UAS, Singapura dan Islamophobia

Barry Desker dalam “The Trouble with Indonesia-Singapore Relations”, The Diplomat, 2015, mengetengahkan 3 hal yang selalu menjdi isu kekinian yang dapat memperburuk hubungan bilateral kita. Pertama adalah masalah asap, yang disebabkan oleh pembakaran hutan dari penjahat pembalak hutan di Riau dan Kalimantan, kedua adalah, masalah “air-space”, yakni kontrol penerbangan wilayah di atas Singapura dan beberapa wilayah Indonesia. Dan ketiga adalah masalah “Asset and Corruption”, di mana para koruptor Indonesia, menurut pihak Indonesia, mendapatkan tempat terhormat di Singapura. Memang kita mengalami kegagalan juga dalam hal koruptor-koruptor di atas, sebab budaya korupsi merupakan kesalahan kita sendiri. Namun, menggunungnya uang yang disimpan segelintir elit Indonesia di Singapura, yang mayoritas tidak jelas asal usulnya, tentu menjadi sumber kebencian laten, yang terpelihara bagi hubungan kedua negara.

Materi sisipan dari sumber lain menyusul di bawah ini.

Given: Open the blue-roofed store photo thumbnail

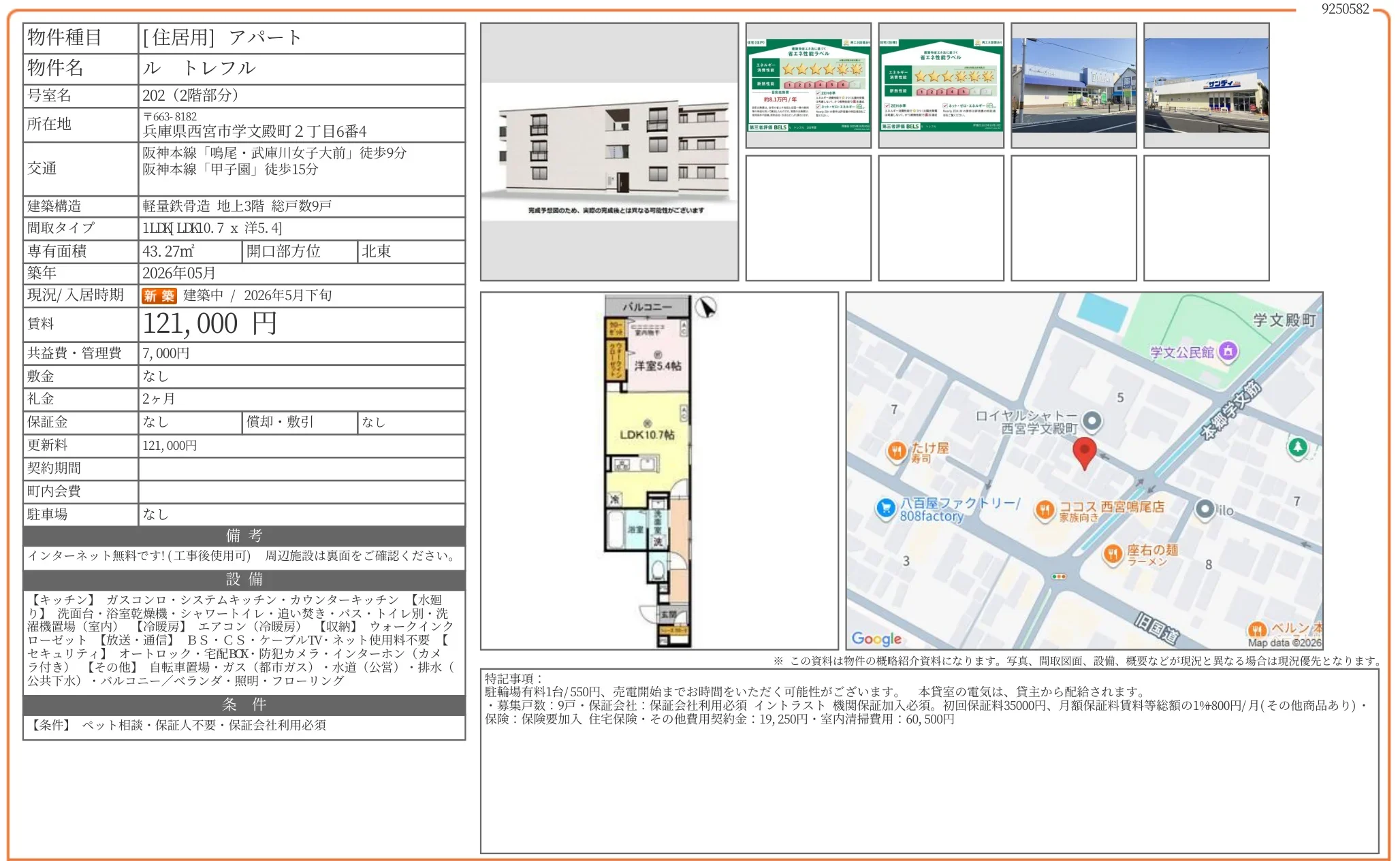Looking at the screenshot, I should 1073,85.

Fakta sifat kelatenan itu terjadi sebagai berikut, pada saat Indonesia mengklaim beberapa prestasi dalam perundingan kontrol “air-space” beberapa waktu lalu, rakyat Indonesia tidak begitu peduli. Namun, ketika penolakan ulama Indonesia, UAS, masuk ke Singapura, berbagai sumpah serapah nitizen terkait Singapura sarang/surga koruptor Indonesia, menjadi trending pembicaraan. Sedikit saja perasaan Bangsa Indonesia tersinggung, hal laten ini muncul kepermukaan.